ETFs sind Werkzeuge – kein Selbstzweck
ETFs können dich finanziell frei und stabiler machen, wenn du sie als Teil eines langfristigen Systems betrachtest. Die wichtigsten Erfolgsfaktoren:
- Klare Strategie (Investment Policy Statement)
- Breite Diversifikation
- Realistische Erwartungen
- Fokus auf echte Gesamtkosten
- Emotionskontrolle
ETFs sind keine Abkürzung – sie sind ein Baustein für alle, die geduldig, informiert und strategisch investieren.
FAQs
Was sind typische Fehler beim ETF-Investieren?
Viele Anfänger investieren ohne Plan, streuen zu wenig, reagieren emotional in Krisen oder wechseln zu häufig ihre Strategie.
Wie wichtig ist die TER bei einem ETF?
Die TER (Gesamtkostenquote) ist wichtig – aber nicht allein entscheidend. Achte zusätzlich auf die Tracking-Differenz.
Was bedeutet „Diversifikation“ bei ETFs?
Diversifikation heißt: Verteilung über verschiedene Regionen, Branchen und Anlagestile – nicht nur viele Positionen, sondern sinnvolle Streuung.
Sollte ich ausschüttende oder thesaurierende ETFs wählen?
Das hängt von deiner Strategie ab. Ausschüttende ETFs zahlen Dividenden aus, thesaurierende reinvestieren sie automatisch – steuerliche Details beachten!
Wie oft sollte ich mein ETF-Portfolio anpassen?
Ein- bis zweimal pro Jahr reicht meist aus – z. B. durch Rebalancing. Häufiges Umschichten führt oft zu schlechteren Ergebnissen.
Sind ETFs sicher?
ETFs streuen Risiken besser als Einzelaktien, sind aber nicht risikofrei. In Krisen können auch sie stark fallen – Durchhaltevermögen ist entscheidend.
Warum ist die Fondsgröße (Liquidität) wichtig?

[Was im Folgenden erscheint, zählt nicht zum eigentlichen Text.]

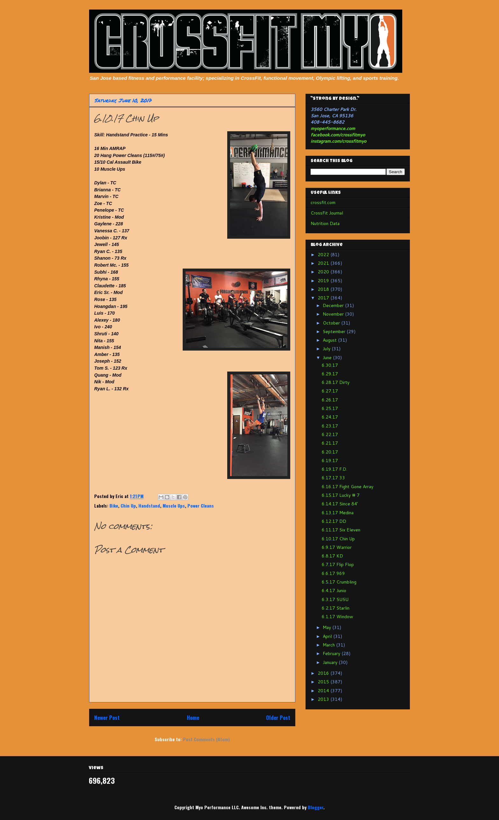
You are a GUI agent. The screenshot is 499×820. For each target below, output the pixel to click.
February (332, 653)
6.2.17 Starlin (335, 608)
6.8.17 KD (332, 556)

Je größer ein Fonds ist, umso liquider kann er an der Börse gehandelt werden. Das heißt, die Differenz zwischen Geld- und Briefkurs (Verkauf- und Kaufpreis) ist niedrig. Du verschenkst also kein Geld beim Kauf. Außerdem sinkt die Wahrscheinlichkeit, dass der Fonds schließt, da ein ETF erst ab einer bestimmten Größe bei den niedrigen Gebühren (<0.3% TER) profitabel wird.
📌 Disclaimer
Die Inhalte dieses Beitrags stellen keine Anlageberatung dar. Sie dienen ausschließlich der persönlichen Dokumentation und dem Austausch über finanzielle Themen.